Health care might be good job for O’Neill

? It is beyond me to understand or explain why newly dismissed Treasury Secretary Paul O’Neill was not a comforting figure to the financial world. But if replacing him with railroad executive John Snow will calm the nerves of those wailing babies on Wall Street, I will rejoice along with all the other 401(k) plan holders who have watched their retirement savings dwindle.

Still, O’Neill will be missed in Washington for two quite different reasons. This capital never has a surplus of truth-tellers, and they are in particularly short supply at the moment. O’Neill was notably one of them – which might be one reason why he was the first to be fired from the Bush Cabinet.

Sen. Chuck Grassley, the Iowa Republican (who himself would be on any short list of straight shooters), said it well. As the once and future chairman of the powerful Senate Finance Committee, Grassley did a lot of business with O’Neill. When he got word of the president’s action, he put out a statement that said: “I enjoyed Paul O’Neill’s candor about everything. More of his unreserved honesty is needed inside the Beltway. O’Neill serves as an example of unselfish service for the good of the American people that more of corporate America should follow.”

I can second those views. The Treasury is not my normal beat, but every time I had a chance to hear or interview O’Neill, I came away impressed that here was a man with a down-to-earth grasp of realities, who scorned dogma of any variety – left or right – and who was ready to wrestle with the ambiguities and uncertainties of policy-making and to change course when his original notion failed to get results.

Early in the administration, when the air was filled with confident – nay, smug – talk about vast budget surpluses stretching at least a decade into the future, O’Neill used what I have described as a barnyard epithet to dismiss those rosy forecasts. My colleague at that breakfast interview, columnist Robert Novak, was dismayed at O’Neill’s heresy. But when those projected surpluses melted into deficits this year, O’Neill’s judgment was vindicated.

Now, anonymous White House officials are saying they want the new man to “sell” the old economic policy better than O’Neill did. I would hope Mr. Snow would also be willing to address budgetary realities as bluntly as O’Neill did and challenge the political types to make their numbers add up.

The second reason to regret O’Neill’s forced departure is that he knows as much about what needs fixing in the American health care system as anyone around.
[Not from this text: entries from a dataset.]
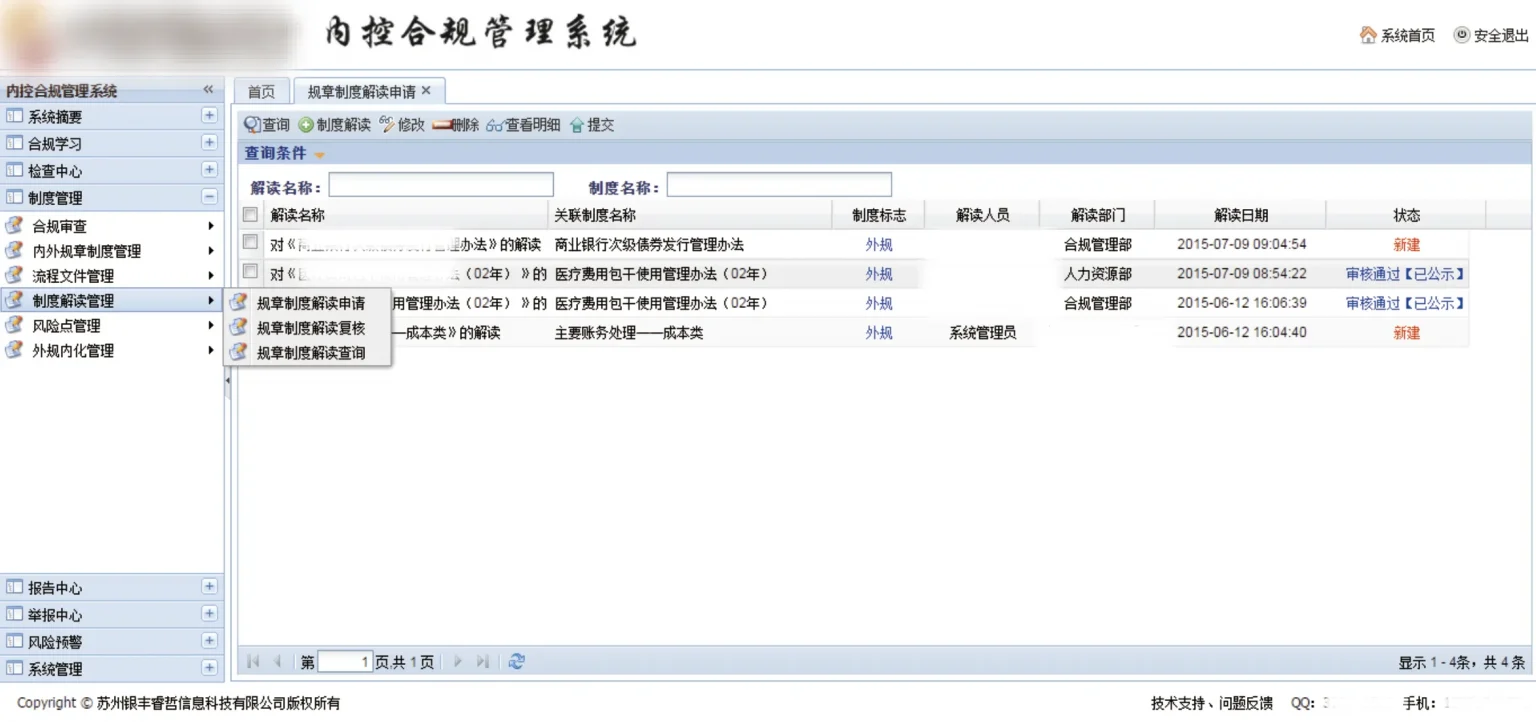Click the green 制度解读 add icon

(306, 125)
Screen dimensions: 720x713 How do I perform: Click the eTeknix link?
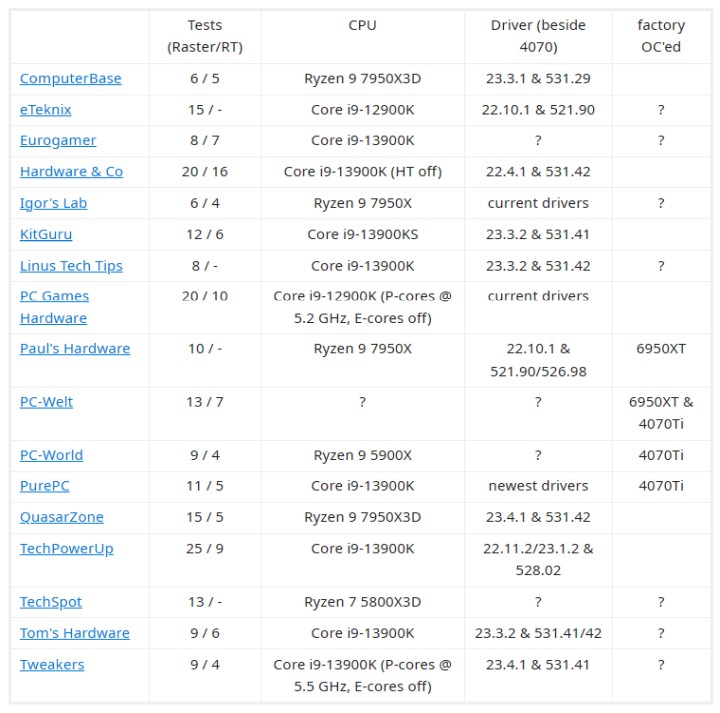click(x=46, y=110)
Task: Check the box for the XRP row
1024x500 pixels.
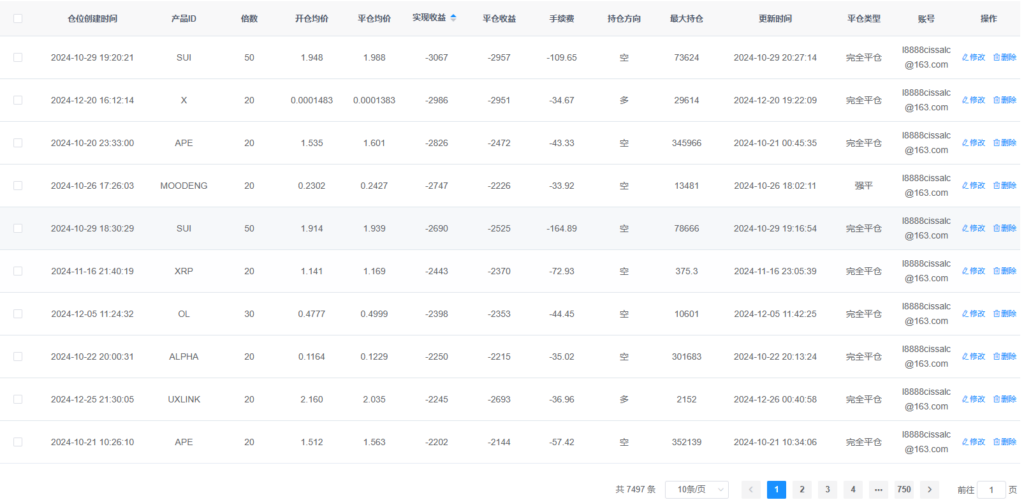Action: (18, 271)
It would have been very useful to have him engaged in the health care debate that Congress and the Bush administration now seem ready to begin.
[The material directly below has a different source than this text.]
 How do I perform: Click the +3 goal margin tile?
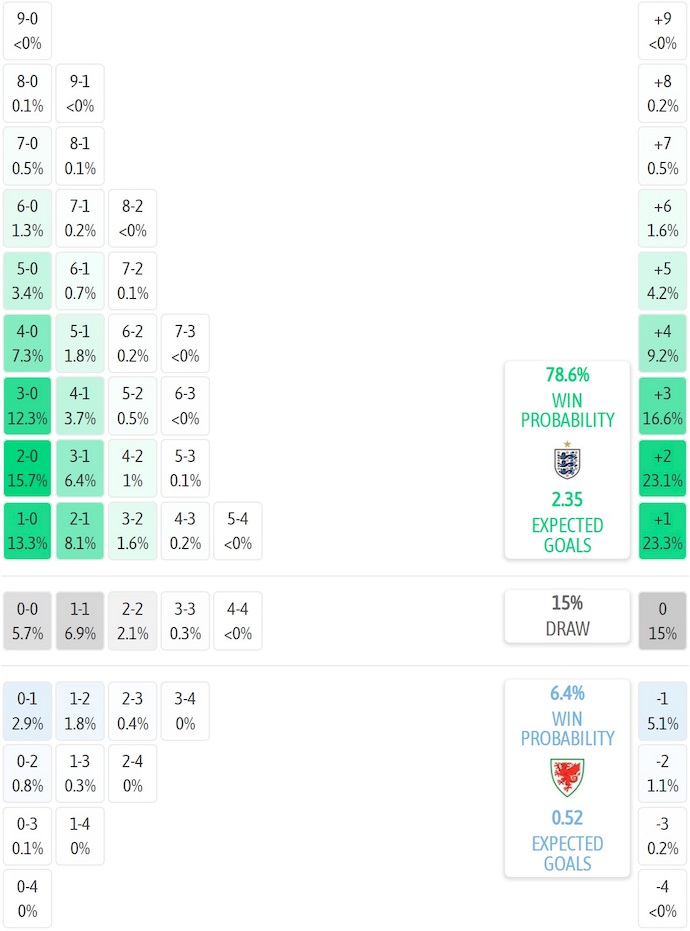pyautogui.click(x=662, y=406)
As CEO of Alcoa, O’Neill organized a collaboration of doctors, hospitals, insurers and employers to improve the quality and efficiency of health care services in southwestern Pennsylvania. On his own last year, he dragooned Health and Human Services Secretary Tommy Thompson and two of the major players on Capitol Hill, Republican Sen. Bill Frist and Democratic Sen. Ted Kennedy, into spending a day in Pittsburgh to learn about this experiment.

As a tag-along that day, I grasped just enough to understand that internal changes in hospital and medical practices – organizational reforms and specific measures to reduce errors and improve patient outcomes – have to be at the heart of any serious effort to rescue our dysfunctional health care system.

Perhaps in his involuntary retirement, O’Neill can go back to that project and bring his personal understanding into a broader national debate about health care.

People are beginning to figure out that unless we address health care as a whole, incremental “reforms” – whether a children’s health insurance program, or a nurses’ training bill, or a patients’ bill of rights, or a prescription drug benefit for the elderly – will not halt the rapid slide into systemic failure.

Sens. Ron Wyden, an Oregon Democrat, and Orrin Hatch, a Utah Republican, plan to push a bipartisan bill to create a 26-member citizens’ commission on “health care that works for all Americans.” It would have public hearings and draft a report on a universal, high-quality and affordable health care system, with a built-in assurance that Congress would consider and act on its recommendations.

O’Neill would be a natural to lead such a commission. And I guarantee you one thing: He would force everyone to face facts about our faltering health care system.